# Is there a way to determine the important features (weight) for an SVM that uses an RBF kernel?

Using sklearn, I did both a linear kernel SVM and a rbf one. While the rbf gave really great results, I can't determine the important features that the algorithm kept (or used more).

I know that "coef_" does only work for a linear kernel, since for rbf the data space is no longer finite (or at least, it changes [I think]).

Is there a way to actually determine the important features for an RBF kernel SVM ?

Thanks,

• Welcome to Cross Validated! Please take a moment to view our tour. It would be helpful if you would tag your question with the software you are using. It is also a best practice to type out your Three Letter Acronyms (TLA) at the first use in your question. Commented Mar 6, 2017 at 7:07

In fact, SVMs with the RBF kernel behave more like soft nearest neighbours. To see this, denote by $\{x_i,y_i\}_{i=1}^N$ the training data, and $K(.,.)$ the kernel of choice: in this case $K(x,x')=\exp(-\gamma\|x-x'\|^2)$. Then the SVM prediction for an example $x$ takes the form $$\mathrm{sign}\left( \sum_{i=1}^N \alpha_i y_i K(x_i, x) + \rho \right),$$ where $\rho$ is the intercept_ and $\alpha_i$ are the dual_coef_ in sklearn (see here).
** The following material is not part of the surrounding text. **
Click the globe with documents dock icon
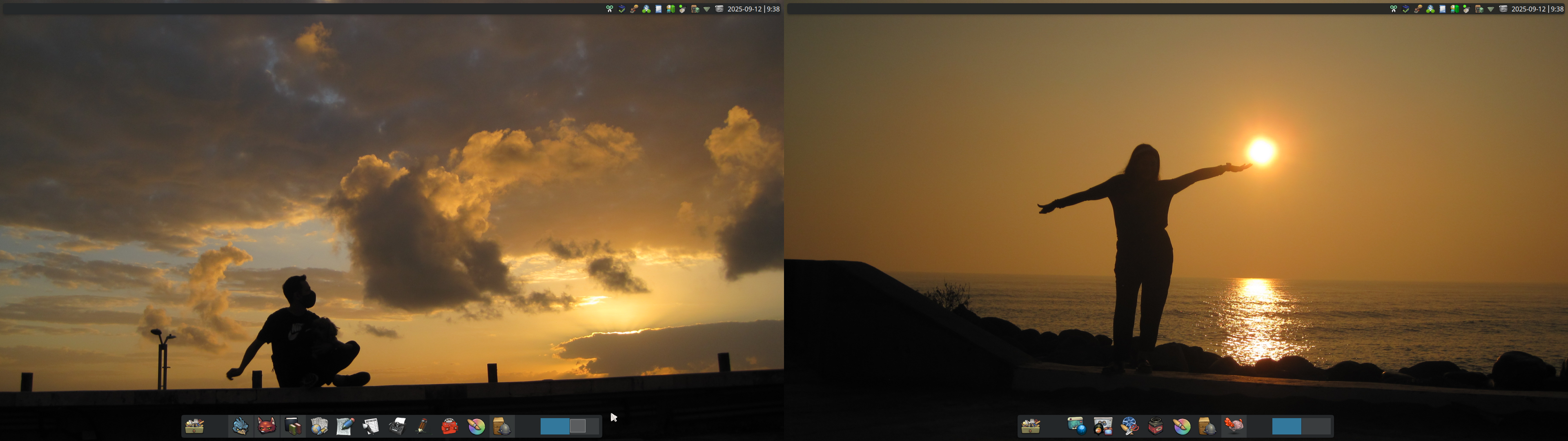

As you can see, the decision function is just a linear combination of training labels $y_i$, where the influence of each training example $x_i$ is determined by its overall importance $\alpha_i$ and its distance from $x$, as given by $K$. Closer points have an exponentially larger effect on the prediction, hence the nearest neighbour analogy.
• Actually, the dual_coef_ is product $\alpha_i y_i$.